Data supplied:
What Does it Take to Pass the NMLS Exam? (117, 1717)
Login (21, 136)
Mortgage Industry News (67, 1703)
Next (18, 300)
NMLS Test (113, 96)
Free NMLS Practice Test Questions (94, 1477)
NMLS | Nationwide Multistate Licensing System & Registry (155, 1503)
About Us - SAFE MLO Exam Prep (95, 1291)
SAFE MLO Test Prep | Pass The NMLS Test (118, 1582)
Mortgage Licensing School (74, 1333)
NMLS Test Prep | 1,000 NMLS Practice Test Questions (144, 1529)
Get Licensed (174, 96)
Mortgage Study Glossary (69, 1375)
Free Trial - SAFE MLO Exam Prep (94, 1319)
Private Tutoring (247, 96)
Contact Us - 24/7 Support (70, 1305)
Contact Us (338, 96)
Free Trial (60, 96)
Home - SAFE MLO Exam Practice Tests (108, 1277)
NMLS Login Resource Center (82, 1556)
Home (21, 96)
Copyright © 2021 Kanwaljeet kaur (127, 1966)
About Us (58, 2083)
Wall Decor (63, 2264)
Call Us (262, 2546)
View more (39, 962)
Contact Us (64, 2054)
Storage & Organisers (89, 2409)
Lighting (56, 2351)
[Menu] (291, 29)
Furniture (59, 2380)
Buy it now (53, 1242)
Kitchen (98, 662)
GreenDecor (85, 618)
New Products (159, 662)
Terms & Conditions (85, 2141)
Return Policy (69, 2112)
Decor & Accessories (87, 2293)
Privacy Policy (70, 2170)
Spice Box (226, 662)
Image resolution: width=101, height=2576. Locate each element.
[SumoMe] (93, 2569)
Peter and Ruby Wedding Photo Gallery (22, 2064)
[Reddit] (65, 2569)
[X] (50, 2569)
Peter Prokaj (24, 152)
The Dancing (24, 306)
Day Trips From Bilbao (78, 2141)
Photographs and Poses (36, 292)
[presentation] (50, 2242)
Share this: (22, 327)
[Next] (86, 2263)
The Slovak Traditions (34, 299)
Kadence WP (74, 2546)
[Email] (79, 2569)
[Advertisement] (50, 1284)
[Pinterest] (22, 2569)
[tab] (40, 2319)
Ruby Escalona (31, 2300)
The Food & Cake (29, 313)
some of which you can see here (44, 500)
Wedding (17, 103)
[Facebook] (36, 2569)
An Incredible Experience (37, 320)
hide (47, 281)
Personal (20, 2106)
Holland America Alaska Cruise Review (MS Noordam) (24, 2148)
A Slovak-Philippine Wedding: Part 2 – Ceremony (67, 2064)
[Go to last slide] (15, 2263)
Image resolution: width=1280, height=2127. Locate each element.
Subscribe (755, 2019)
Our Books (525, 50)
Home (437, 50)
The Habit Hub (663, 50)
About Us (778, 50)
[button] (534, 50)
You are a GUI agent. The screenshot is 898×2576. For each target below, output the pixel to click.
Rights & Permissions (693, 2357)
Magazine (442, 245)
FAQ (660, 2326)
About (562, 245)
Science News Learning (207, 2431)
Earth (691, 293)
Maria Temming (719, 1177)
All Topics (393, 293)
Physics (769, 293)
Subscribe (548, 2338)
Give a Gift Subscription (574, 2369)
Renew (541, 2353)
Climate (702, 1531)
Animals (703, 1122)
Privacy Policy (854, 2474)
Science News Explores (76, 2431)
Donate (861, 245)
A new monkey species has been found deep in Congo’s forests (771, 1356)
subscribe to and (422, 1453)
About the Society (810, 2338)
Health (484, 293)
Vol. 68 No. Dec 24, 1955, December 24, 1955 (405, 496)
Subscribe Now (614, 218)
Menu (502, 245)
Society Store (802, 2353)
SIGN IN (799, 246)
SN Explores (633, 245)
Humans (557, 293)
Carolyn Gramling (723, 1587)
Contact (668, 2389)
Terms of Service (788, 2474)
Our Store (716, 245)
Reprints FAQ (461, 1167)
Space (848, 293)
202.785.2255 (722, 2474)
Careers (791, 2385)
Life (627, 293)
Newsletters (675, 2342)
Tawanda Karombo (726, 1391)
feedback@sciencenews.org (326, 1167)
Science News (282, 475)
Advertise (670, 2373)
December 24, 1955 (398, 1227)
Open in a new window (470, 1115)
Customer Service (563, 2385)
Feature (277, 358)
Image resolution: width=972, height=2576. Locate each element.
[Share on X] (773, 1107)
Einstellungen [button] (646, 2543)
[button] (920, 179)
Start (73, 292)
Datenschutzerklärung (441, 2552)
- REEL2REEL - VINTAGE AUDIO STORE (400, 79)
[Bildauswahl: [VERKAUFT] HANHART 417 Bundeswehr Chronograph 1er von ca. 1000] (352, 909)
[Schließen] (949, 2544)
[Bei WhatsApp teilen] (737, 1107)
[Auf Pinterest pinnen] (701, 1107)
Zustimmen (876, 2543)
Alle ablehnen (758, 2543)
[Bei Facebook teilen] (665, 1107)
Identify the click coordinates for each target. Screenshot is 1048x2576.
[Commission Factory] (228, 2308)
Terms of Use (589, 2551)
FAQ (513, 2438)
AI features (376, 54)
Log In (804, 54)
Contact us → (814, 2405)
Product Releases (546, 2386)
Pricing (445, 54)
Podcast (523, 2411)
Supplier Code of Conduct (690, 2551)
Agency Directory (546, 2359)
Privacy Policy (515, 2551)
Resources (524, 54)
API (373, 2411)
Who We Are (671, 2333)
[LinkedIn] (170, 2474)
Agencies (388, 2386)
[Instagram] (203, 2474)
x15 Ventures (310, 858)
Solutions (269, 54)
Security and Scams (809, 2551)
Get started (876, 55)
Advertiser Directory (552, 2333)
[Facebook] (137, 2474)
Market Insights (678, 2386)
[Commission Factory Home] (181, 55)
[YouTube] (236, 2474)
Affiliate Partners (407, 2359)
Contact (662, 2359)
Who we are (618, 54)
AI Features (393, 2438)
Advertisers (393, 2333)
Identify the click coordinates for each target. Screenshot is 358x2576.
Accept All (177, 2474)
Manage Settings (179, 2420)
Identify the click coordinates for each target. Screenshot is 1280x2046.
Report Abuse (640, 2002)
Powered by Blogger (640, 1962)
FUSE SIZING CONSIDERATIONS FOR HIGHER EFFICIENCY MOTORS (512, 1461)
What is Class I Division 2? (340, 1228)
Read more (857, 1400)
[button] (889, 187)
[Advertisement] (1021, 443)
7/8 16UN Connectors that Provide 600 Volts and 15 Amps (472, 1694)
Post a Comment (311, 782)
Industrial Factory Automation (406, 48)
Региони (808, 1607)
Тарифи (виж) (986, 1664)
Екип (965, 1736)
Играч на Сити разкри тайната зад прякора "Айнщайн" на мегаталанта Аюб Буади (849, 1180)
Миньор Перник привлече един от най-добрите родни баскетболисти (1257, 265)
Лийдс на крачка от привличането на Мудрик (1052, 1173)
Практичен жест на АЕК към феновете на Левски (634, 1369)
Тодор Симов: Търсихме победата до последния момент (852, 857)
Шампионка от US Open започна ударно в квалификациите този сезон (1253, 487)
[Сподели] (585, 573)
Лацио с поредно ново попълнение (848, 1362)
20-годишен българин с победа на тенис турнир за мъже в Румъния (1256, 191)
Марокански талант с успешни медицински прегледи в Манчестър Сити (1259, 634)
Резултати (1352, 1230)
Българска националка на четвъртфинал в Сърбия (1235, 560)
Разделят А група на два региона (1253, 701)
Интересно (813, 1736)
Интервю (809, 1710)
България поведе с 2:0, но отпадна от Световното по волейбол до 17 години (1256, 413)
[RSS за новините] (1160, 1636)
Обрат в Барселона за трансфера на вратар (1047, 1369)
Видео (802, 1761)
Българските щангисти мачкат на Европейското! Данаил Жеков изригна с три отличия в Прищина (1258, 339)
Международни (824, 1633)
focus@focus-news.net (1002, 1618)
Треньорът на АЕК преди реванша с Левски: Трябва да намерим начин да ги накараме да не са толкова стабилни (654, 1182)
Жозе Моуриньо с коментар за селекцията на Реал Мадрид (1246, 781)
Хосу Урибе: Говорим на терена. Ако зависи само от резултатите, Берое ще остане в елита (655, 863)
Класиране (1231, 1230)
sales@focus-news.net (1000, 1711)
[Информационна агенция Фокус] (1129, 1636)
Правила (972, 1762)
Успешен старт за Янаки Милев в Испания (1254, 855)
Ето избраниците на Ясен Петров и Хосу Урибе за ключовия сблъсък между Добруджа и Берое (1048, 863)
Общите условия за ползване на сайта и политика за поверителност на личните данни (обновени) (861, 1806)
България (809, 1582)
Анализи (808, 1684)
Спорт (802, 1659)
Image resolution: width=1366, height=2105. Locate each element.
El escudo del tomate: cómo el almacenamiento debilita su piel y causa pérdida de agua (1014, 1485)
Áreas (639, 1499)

Your objective:
Pick out, from the lines above, every one that contains the string "resolution".

Expected output:
Image resolution: width=101, height=2576. Locate each element.
Image resolution: width=1280, height=2127. Locate each element.
Image resolution: width=972, height=2576. Locate each element.
Image resolution: width=1366, height=2105. Locate each element.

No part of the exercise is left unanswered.